EXERCISE AIM: Copy the items below word for word, from the line with "Where should I click to: Click the blue" to the line with "Looking at the screenshot, I should tap(99, 318).", both lines included.

━━ MATERIAL SHOWN

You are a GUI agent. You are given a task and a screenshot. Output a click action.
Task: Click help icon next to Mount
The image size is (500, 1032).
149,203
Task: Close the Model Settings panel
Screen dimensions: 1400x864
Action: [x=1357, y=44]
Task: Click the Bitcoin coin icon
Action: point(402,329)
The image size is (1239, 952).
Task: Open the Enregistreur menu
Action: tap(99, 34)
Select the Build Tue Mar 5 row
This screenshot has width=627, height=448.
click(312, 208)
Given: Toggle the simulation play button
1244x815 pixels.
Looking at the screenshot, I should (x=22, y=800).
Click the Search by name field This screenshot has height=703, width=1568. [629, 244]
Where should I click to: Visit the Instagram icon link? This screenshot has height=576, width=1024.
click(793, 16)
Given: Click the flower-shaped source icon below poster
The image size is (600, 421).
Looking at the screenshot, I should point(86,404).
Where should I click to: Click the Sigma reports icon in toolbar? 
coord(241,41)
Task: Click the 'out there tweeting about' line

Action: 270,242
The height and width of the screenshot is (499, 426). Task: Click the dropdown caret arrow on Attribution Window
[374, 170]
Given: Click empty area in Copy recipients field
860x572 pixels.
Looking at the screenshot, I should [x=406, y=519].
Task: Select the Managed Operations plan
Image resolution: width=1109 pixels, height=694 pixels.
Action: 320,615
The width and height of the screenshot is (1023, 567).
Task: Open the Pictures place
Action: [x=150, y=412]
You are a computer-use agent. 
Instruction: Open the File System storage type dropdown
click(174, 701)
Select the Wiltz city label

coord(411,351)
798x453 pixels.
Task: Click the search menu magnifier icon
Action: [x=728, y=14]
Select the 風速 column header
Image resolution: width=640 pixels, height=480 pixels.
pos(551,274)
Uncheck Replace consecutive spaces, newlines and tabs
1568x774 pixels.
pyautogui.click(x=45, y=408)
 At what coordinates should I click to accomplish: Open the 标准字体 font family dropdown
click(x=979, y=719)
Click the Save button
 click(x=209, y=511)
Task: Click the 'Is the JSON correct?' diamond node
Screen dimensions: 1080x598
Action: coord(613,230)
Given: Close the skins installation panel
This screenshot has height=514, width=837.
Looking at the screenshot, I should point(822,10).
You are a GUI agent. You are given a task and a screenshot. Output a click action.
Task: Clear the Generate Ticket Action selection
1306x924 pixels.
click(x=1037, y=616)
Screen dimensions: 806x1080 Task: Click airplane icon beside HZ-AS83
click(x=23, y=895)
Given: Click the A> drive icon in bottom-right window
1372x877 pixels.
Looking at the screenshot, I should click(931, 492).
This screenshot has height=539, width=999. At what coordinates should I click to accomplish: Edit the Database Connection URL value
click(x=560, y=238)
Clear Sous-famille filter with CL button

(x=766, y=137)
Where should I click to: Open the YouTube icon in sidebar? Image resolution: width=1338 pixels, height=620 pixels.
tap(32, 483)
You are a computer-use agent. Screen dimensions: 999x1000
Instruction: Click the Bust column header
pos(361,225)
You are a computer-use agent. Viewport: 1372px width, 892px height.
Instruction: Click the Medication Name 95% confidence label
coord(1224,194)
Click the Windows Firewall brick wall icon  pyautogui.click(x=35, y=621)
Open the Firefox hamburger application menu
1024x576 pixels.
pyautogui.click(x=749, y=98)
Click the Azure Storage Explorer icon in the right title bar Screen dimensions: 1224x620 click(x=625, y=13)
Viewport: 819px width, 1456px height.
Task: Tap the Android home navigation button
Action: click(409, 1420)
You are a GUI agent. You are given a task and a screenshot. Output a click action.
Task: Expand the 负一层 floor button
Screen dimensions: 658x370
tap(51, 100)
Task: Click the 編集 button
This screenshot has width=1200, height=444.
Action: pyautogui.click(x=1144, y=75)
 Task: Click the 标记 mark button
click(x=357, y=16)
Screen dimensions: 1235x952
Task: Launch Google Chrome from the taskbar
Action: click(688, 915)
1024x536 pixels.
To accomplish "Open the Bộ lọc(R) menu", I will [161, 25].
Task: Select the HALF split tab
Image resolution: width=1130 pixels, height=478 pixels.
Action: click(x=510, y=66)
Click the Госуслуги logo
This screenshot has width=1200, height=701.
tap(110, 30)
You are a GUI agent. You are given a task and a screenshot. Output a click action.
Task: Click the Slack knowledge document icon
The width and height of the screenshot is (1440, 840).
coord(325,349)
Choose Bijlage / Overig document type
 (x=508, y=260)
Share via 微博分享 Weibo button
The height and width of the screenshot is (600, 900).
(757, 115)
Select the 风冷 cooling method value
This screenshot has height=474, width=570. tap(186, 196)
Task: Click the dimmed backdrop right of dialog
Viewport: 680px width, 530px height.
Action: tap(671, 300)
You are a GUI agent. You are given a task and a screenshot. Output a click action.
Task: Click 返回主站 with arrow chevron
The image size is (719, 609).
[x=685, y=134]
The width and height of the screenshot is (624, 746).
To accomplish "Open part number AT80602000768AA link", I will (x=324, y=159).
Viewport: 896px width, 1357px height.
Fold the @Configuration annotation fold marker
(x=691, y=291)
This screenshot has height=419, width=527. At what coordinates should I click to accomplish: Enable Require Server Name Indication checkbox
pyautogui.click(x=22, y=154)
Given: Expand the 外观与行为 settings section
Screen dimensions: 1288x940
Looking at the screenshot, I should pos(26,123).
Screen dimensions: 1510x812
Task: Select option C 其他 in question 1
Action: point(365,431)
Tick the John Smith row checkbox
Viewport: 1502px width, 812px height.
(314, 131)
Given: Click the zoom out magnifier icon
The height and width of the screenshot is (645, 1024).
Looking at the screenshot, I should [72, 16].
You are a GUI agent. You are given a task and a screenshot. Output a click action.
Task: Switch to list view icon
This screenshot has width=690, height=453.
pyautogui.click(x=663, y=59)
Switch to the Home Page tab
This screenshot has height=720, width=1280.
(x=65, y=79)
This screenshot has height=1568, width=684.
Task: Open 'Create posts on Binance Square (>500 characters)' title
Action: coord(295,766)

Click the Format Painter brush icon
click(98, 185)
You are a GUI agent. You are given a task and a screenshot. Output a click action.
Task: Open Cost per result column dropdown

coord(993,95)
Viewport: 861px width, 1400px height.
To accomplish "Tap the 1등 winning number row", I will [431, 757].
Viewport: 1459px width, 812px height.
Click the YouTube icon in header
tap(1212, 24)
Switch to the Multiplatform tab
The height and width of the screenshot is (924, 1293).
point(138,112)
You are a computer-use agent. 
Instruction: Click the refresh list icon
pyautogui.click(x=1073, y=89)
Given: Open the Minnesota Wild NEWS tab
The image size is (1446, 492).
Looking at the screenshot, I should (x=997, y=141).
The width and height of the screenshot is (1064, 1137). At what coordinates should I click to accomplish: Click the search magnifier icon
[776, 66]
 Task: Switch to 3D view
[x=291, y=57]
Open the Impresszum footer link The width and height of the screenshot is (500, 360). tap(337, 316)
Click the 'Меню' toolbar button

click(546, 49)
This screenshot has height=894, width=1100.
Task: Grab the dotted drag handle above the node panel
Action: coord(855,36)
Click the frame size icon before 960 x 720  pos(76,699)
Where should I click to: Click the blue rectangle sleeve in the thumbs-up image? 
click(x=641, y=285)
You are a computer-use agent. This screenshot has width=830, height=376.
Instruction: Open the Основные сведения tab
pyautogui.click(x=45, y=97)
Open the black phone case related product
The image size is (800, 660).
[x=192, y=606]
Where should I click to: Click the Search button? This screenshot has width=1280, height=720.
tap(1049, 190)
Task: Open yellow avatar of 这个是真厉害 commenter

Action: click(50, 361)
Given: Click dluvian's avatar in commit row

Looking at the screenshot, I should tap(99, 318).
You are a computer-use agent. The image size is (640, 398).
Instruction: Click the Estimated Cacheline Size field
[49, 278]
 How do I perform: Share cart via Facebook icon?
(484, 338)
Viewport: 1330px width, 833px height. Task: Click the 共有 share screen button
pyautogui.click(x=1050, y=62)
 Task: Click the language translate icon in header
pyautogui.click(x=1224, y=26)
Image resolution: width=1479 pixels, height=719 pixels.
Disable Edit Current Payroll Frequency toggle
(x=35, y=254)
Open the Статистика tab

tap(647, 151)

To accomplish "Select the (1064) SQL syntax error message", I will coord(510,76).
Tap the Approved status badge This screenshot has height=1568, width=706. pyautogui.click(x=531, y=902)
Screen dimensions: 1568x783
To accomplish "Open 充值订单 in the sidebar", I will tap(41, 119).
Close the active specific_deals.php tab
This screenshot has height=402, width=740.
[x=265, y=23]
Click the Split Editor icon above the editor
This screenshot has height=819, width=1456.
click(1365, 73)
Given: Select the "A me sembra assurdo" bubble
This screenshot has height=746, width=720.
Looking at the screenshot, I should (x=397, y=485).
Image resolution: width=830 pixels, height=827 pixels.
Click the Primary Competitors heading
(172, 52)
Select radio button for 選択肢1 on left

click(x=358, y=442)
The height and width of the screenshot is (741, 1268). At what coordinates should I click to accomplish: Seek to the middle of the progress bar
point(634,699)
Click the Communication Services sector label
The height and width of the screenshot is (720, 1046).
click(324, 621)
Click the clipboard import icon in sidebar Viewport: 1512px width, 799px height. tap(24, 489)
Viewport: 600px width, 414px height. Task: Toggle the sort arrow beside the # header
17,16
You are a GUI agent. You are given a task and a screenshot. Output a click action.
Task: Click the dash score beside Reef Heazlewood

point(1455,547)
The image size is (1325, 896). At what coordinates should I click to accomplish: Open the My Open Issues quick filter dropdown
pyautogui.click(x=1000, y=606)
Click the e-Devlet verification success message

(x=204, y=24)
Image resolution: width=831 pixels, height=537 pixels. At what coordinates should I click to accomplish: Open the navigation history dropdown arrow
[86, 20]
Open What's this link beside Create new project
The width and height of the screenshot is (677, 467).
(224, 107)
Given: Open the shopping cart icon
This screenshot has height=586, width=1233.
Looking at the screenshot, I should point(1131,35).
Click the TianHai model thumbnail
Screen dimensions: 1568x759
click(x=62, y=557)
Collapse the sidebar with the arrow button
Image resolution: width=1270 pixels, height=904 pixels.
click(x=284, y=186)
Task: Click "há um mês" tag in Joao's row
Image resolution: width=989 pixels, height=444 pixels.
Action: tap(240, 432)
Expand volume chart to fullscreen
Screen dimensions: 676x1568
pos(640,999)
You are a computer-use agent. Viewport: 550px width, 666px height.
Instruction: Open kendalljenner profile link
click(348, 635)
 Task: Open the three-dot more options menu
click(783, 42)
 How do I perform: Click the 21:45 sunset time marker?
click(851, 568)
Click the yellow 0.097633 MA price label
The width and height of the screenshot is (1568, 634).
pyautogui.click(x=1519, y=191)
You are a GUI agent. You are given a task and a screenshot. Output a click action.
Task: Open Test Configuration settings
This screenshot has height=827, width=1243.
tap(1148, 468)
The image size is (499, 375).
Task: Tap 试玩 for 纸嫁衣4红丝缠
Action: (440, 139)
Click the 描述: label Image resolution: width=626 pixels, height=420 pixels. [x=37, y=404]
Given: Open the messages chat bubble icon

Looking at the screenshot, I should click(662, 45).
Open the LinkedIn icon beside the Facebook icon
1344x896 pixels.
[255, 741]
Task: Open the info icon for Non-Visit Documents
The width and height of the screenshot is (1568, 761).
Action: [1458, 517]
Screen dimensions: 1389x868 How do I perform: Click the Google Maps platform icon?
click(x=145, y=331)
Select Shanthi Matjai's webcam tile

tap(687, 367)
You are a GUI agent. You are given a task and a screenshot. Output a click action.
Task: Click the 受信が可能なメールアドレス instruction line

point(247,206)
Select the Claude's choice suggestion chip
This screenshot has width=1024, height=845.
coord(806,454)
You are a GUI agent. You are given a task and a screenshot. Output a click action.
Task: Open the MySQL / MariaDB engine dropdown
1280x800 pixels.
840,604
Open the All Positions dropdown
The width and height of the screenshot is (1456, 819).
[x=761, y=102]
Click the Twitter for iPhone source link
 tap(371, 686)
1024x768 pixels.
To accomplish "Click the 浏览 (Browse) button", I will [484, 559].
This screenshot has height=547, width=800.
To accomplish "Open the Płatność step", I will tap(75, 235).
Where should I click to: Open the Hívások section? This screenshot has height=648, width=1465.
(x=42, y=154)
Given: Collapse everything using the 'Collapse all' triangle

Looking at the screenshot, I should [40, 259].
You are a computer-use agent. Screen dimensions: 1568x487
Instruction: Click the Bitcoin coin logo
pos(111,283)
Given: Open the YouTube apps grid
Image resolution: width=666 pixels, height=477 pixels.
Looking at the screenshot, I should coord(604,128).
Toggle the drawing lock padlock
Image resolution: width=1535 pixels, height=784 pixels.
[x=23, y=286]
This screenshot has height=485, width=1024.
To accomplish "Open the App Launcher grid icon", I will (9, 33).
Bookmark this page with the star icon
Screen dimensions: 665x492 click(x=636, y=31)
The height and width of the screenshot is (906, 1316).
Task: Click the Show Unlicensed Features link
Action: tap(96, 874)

━━━━

FULL ANSWER:
Where should I click to: Click the blue rectangle sleeve in the thumbs-up image? 
click(x=641, y=285)
You are a computer-use agent. This screenshot has width=830, height=376.
Instruction: Open the Основные сведения tab
pyautogui.click(x=45, y=97)
Open the black phone case related product
The image size is (800, 660).
[x=192, y=606]
Where should I click to: Click the Search button? This screenshot has width=1280, height=720.
tap(1049, 190)
Task: Open yellow avatar of 这个是真厉害 commenter

Action: click(50, 361)
Given: Click dluvian's avatar in commit row

Looking at the screenshot, I should tap(99, 318).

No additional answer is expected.